Republican Gov. Phil Scott signed a measure that removed a residency requirement for the measure — which had been in place since 2013 through a binding referendum. Oregon has also removed its residency requirement.

Opposition to such measures exists. The Archdiocese of Chicago references Catholic catechisms against aid-in-dying measures. And Access Living, which helps advocate for people with disabilities, is also staunchly opposed to the bill.

The group said “aid in dying is not a real choice” for people with disabilities.

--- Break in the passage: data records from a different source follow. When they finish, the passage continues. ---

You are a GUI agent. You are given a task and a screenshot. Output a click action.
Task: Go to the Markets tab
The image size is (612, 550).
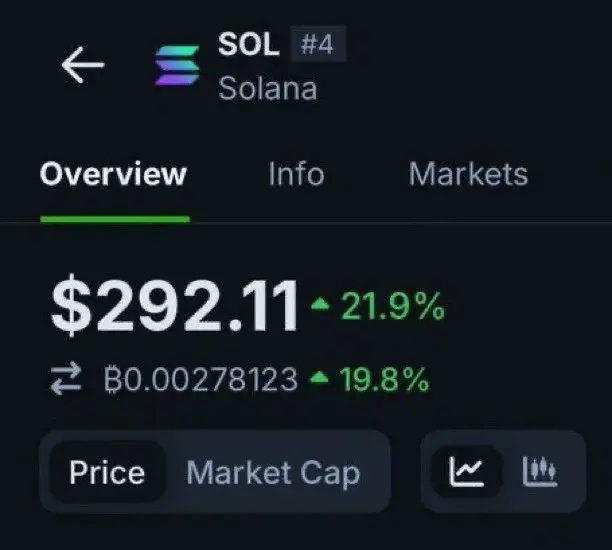[468, 174]

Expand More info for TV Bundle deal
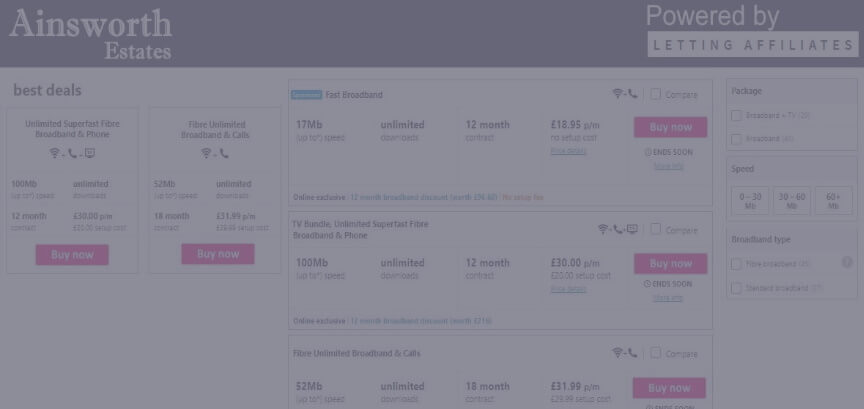668,298
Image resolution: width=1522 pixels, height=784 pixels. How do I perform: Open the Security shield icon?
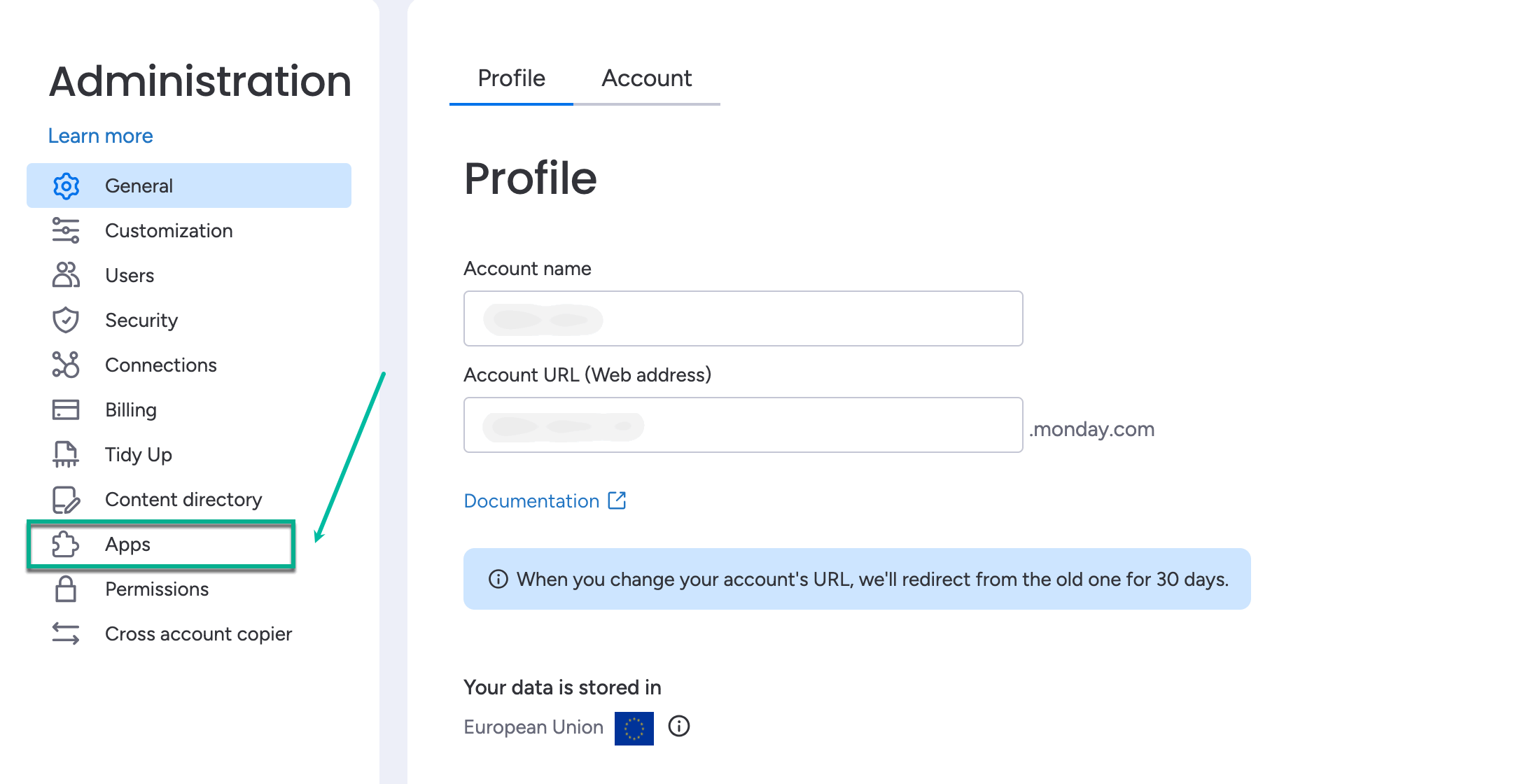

“There are already choices in place in Illinois that give people control over the end of their lives: advance directives, right-to-refuse treatment, and so forth. We all deserve good choices at the end of life, but the aid-in-dying choice for a few will shift Illinois healthcare into a state of very risky unintended consequences for people with disabilities,” Access Living spokeswoman Amber Smock said in an email.

The Catholic Conference of Illinois in 2020 helped gather a coalition of advocates to oppose such a measure in Illinois. The coalition calls it “assisted suicide” and argues that terminal diagnoses are not always fatal, that legalizing it increases the overall number of suicides, and that it “rejects the healing role of physicians,” among other concerns.

A spokesperson for the Catholic Conference on Thursday said it will once again oppose the latest measure.